Von Bek, que ya había explorado en parte el barco, me guió por los chirriantes pasadizos de madera de lo que yo ya consideraba el palacio del capitán barón hasta una pequeña cámara, adornada con telas acolchadas de confección demasiado primorosa para ser de aquel mundo. Habían dispuesto una mesa de madera. Probé un trozo de queso salado y pulverulento, un poco de pan duro, un sorbo de lo que tomé por yogur casi líquido y, por último, me conformé con una jarra de agua tibia, relativamente clara, y un huevo duro de un ave desconocida. Después, seguí a Von Bek por otro laberinto de pasadizos sinuosos y angostos, desembocando en una endeble pasarela elevada que se extendía entre dos mástiles. Oscilaba con tanta violencia que me mareé y tuve que agarrarme a la barandilla. Abajo, la gente del barco se dedicaba a sus asuntos. Vi carros tirados por bestias similares a bueyes, oí los gritos de las mujeres en los edificios destartalados, hablándose de ventana a ventana, vi a niños jugando en los cordajes inferiores, mientras los perros ladraban a sus pies. El humo lo invadía todo, ocultando algunas escenas por completo; de vez en cuando, el viento despejaba el panorama y se podía oler un poco de aire puro, procedente de tierras alejadas del inmenso y centelleante pantano que el
Escudo Ceñudo
surcaba con una especie de incómoda dignidad.

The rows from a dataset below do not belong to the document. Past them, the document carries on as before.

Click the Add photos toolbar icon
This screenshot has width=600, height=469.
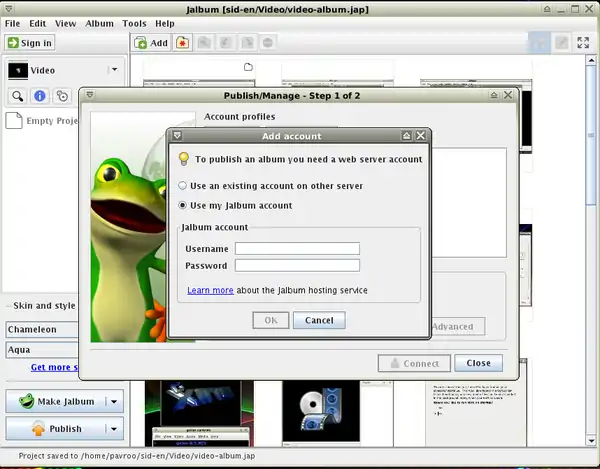tap(151, 43)
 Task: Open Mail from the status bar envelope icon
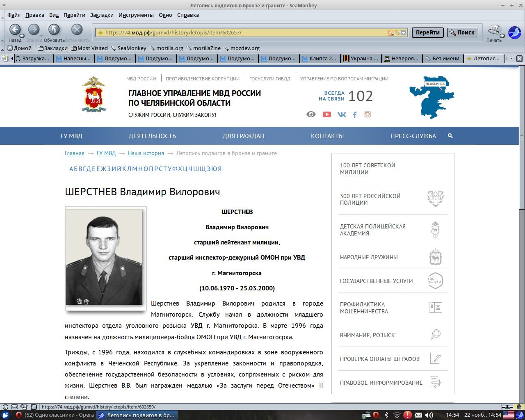pos(418,415)
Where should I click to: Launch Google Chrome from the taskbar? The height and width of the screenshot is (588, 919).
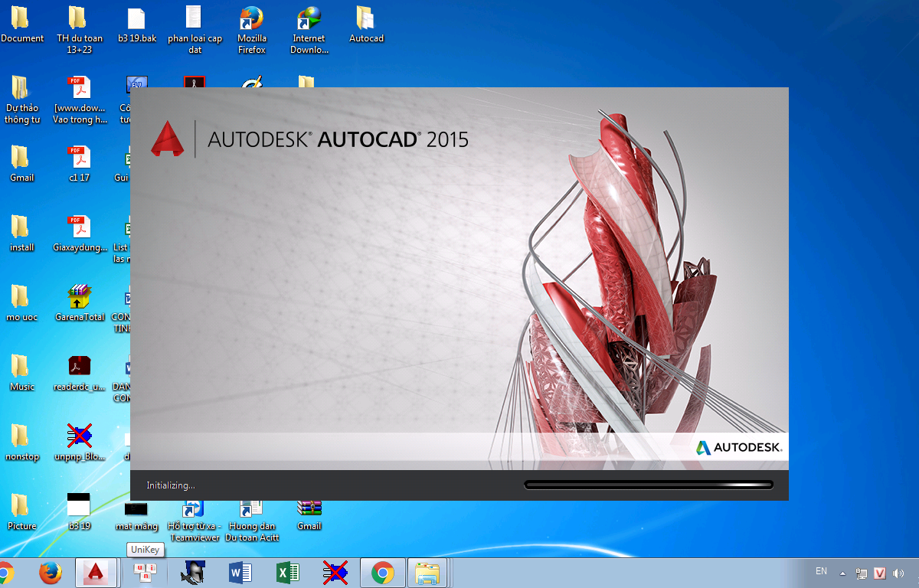(382, 573)
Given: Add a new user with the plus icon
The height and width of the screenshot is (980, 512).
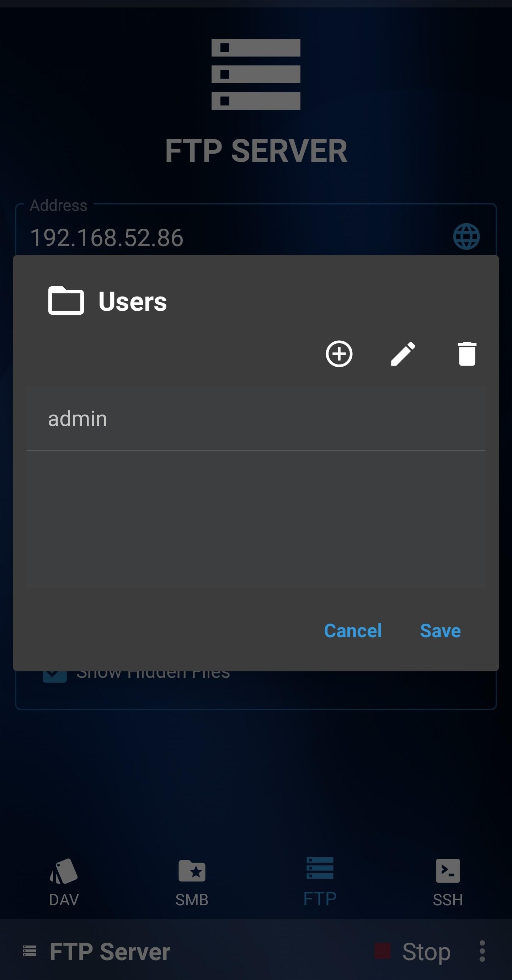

Maaschanheem, aunque llano y monótonamente verdegrisáceo, era espléndido a su manera. Las nubes casi nunca se levantaban durante mucho rato, pero la luz que se filtraba entre ellas cambiaba sin cesar, revelando diferentes aspectos de las lagunas, los pantanos y las estrechas franjas de tierra que aquel pueblo nómada llamaba «fondeaderos». Se veían bandadas de aves hermosas y extrañas deslizándose sobre las aguas o vadeando entre las cañas; en ocasiones, se elevaban en el aire, formando una enorme masa oscura, y se alejaban hacia el horizonte invisible. Animales de aspecto inverosímil se escurrían entre las hierbas o sacaban la cabeza del agua para saciar su curiosidad. El que más me sorprendió fue uno parecido a una nutria, aunque más grande que la mayoría de los leones marinos. El curioso apelativo con que lo designaban era
vaasarhund,
es decir, perro acuático. Empezaba a darme cuenta de que aquel idioma, que yo hablaba con más fluidez que Von Bek, era de origen teutónico, un cruce de alemán antiguo, holandés y, en menor grado, inglés y escandinavo. Ahora entendía por qué me habían dicho que aquel mundo mantenía una relación más estrecha con el que yo había conocido como John Daker que con la mayoría de los que había visitado como Campeón Eterno.